Last we checked in with our intrepid duo they had made it safely to Sāmoa, but the adventure was just beginning.

After a nap and a shower, we got our first taste of our
Sāmoan training with an introduction to the ava ceremony that was held to welcome us to Sāmoa. I cannot even begin to explain the intricacies of this event. Needless to say, it is a very important, traditional event, full of meaning. Unfortunately, I was only able to experience the most simple of surface aspects.

The ava (a drink made from the roots of a local plant with some alcohol-like properties) was mixed by Sharon, the Peace Corps Medical and Safety secretary and was served in a ceremonial fashion by Kevin to all the volunteers and the senior Peace Corps officials. In a traditional ceremony hosts sit on one side and the visitors on the other with their matai (chiefs) facing each other. The PC officials were the hosts and we were the visitors, with Jackie, the associate PC director for village-based development, sitting in our matai position.
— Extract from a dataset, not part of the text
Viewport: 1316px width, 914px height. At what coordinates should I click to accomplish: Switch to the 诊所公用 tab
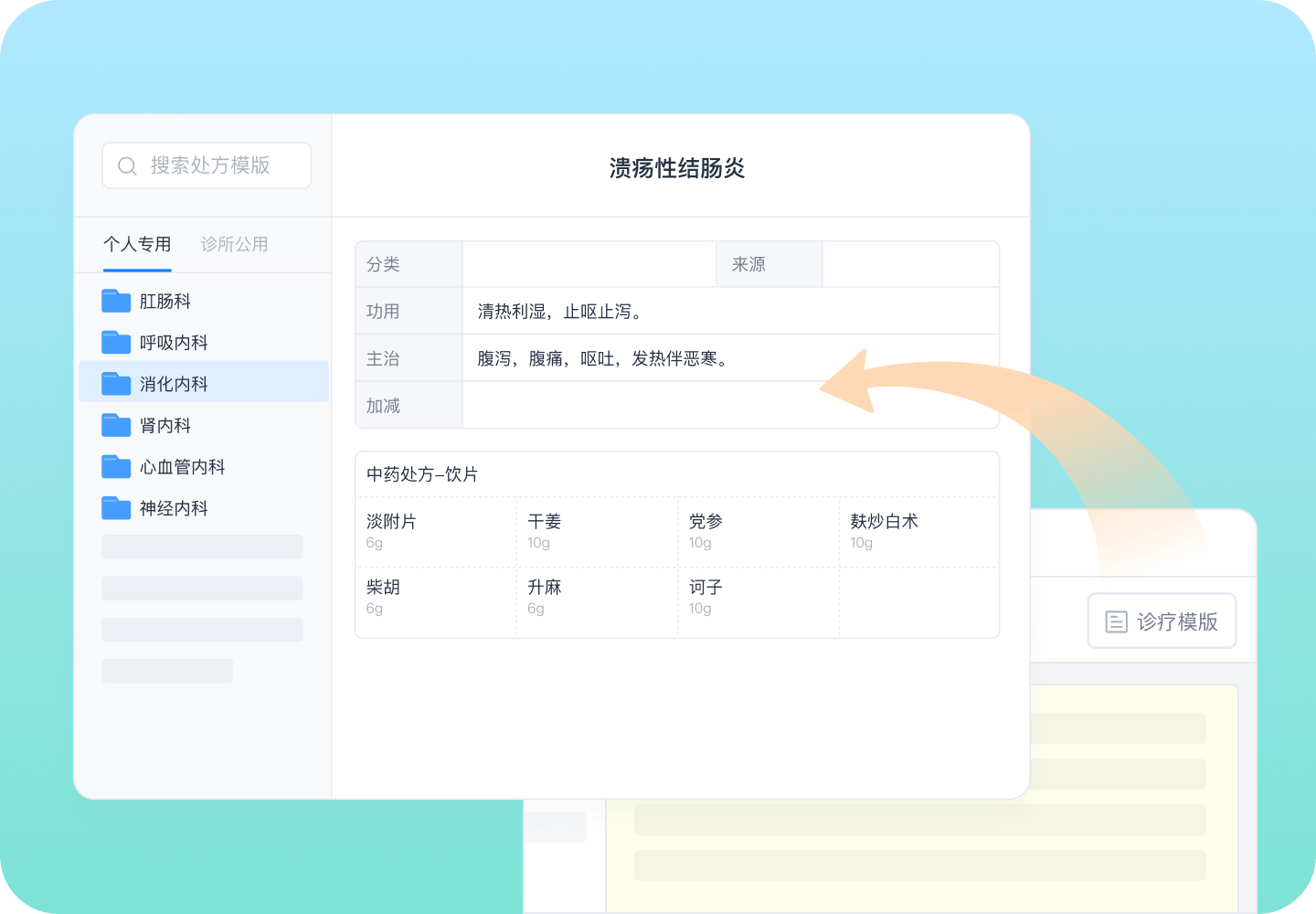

Current volunteers acted as the guards around Sharon.

Many welcoming speeches were made, some in English, but most in
Sāmoan. I could tell that many specific, ceremonial things were occurring. Hopefully, when I know more Sāmoan, I can understand the next time I have the opportunity.

After the ceremony, we were given a lunch of chicken and fish and taro and a stew of sorts.
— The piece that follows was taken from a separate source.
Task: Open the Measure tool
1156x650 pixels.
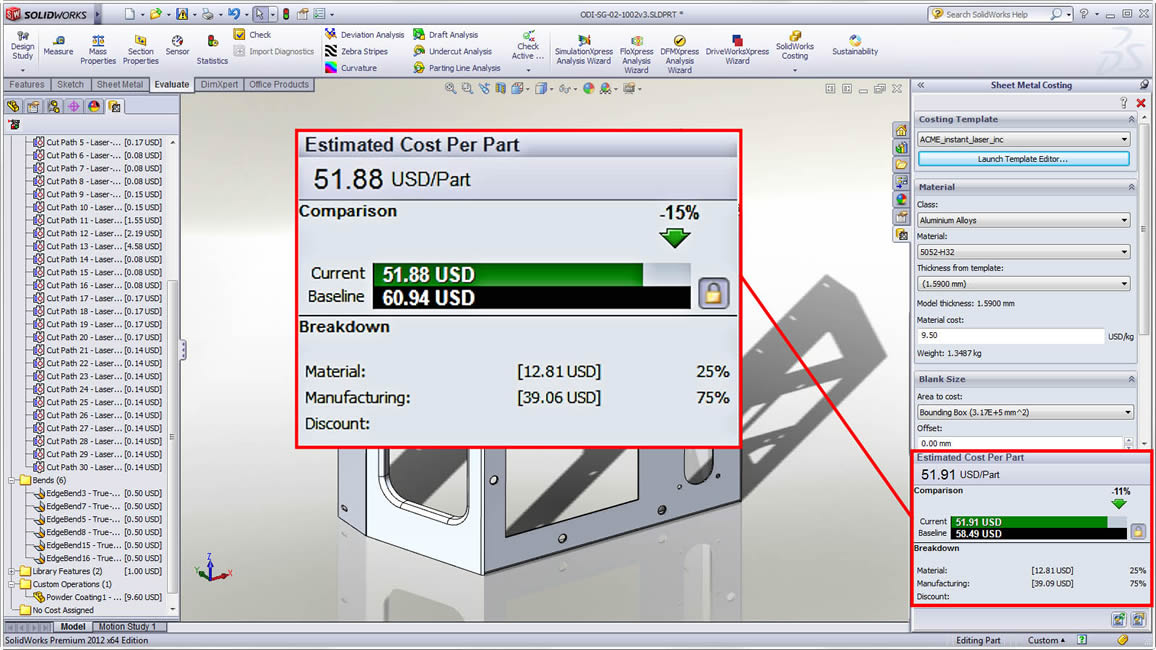Action: click(x=58, y=45)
After lunch I had my first humbling and overwhelming experience with the
Sāmoan language. We broke up into groups and were given a list of stock expressions that are good to know, including:

Hello: Tālofa
Thank you: Fa'afetai
Where is the bathroom: 'O fea le faletā'ele
I'm sick: 'Ua 'ou ma'i

and many, many more.

It had the feeling of being thrown into the deep end.

I would like to take a moment to give a shout out to our language trainers, who are simply amazing.

Sa'u is the language coordinator and a matai with a title, which is Sa'u. When people are matai, they often are called by their title.

Leata, who I have been learning from, is like a mother figure. I think I speak for the other younger girls in the group when I say I have a special affinity for her. She has been working for the PC since 1987.

Onofia is also a matai. He is a Tulafale or orator and has worked for the PC for a decade. Cale would like to note that he is awesome as well.

Setu is the youngest language trainer and Cale has had the chance to work with him one-on-one. He has been with the PC since 2003.

After having my mind blown with the language session it was time to talk money. We are given a set amount of living allowance for food while we are in Apia Central. The PC is also opening accounts for us at a local bank, where our monthly living allowances will be deposited after we go to our posts.

Then HP escorted us all to dinner at Georgie's, a pizza place down the street. It was where we first discovered that there isn't a practice of tipping in
Sāmoa.

Finally, I went back to the room at around 7 pm and crashed.

The next three days were full days of training. A typical day includes four classes and two tea times. Classes include:

Medical and health
Safety and security
Language
Cross-cultural
Life and work

Friday we also started our vaccinations. I had a sore arm the next day.